Validation: prove the warp was clean

Run a short check before the layer is used downstream:

  1. gdalinfo dem_laea.tif — confirm the SRS block reads EPSG:3035, the pixel size is exactly 10×10, and the NoData value is reported.
  2. Statistics check — compare min/max/mean of input and output (gdalinfo -stats). A DEM whose minimum dropped to -9999 means NoData is leaking into the statistics; whose minimum dropped below the true terrain low means cubic overshoot.
  3. Overlay against a trusted reference — load a known-good basemap or coastline and check alignment at three or four corners, not just the centre. Misalignment that grows toward the edges usually means a missing or wrong datum transformation.
  4. Pixel count sanity — width × height should match what the new extent and resolution imply.

Common mistakes and why they happen

  • Leaving output resolution blank. GDAL estimates a non-round cell size, and every later tile uses a slightly different grid, so mosaics show seams. Fix: always set -tr and -tap.

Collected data
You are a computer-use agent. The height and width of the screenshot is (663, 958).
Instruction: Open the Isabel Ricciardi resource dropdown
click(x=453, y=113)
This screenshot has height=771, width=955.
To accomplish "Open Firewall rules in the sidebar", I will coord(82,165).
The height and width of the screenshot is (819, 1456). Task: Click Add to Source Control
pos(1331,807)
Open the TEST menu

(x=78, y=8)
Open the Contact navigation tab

→ **THE TASKS**
[a] Reproduce the portion of the DEM warp validation guide starting with "1. gdalinfo dem_laea.tif" and going on through "means cubic overshoot.".
[b] Finish out the next part of the DEM warp validation guide, picking up after its final sentence.

→ **ANSWERS FOR THE TASKS**
[a]
1. gdalinfo dem_laea.tif — confirm the SRS block reads EPSG:3035, the pixel size is exactly 10×10, and the NoData value is reported.
  2. Statistics check — compare min/max/mean of input and output (gdalinfo -stats). A DEM whose minimum dropped to -9999 means NoData is leaking into the statistics; whose minimum dropped below the true terrain low means cubic overshoot.

[b]
  • Bilinear on a class raster. Produces fractional class codes that break symbology and zonal statistics. Fix: -r near.
  • No NoData declared. Black corners, polluted statistics, wrong DEM minimums. Fix: set both -srcnodata and -dstnodata.
  • Trusting on-the-fly reprojection. QGIS displays mixed CRSs aligned on screen, which hides the fact that the file on disk was never reprojected. The map looks fine; the export or the analysis is wrong.
  • Ignoring the datum step. Moving between datums (e.g. NAD27 to NAD83, or any shift involving a grid like NTv2) needs the right transformation pipeline, not just a change of EPSG code.

Bathyl perspective

We treat a reprojected raster as a derived product with a recorded recipe: source CRS, target CRS, resampling method, resolution, and the exact gdalwarp call live next to the file. That way a colleague can reproduce the grid byte-for-byte and a reviewer can see at a glance whether the resampling choice fits the data type. The discipline is cheap; silently degraded elevation data discovered three months into a project is not.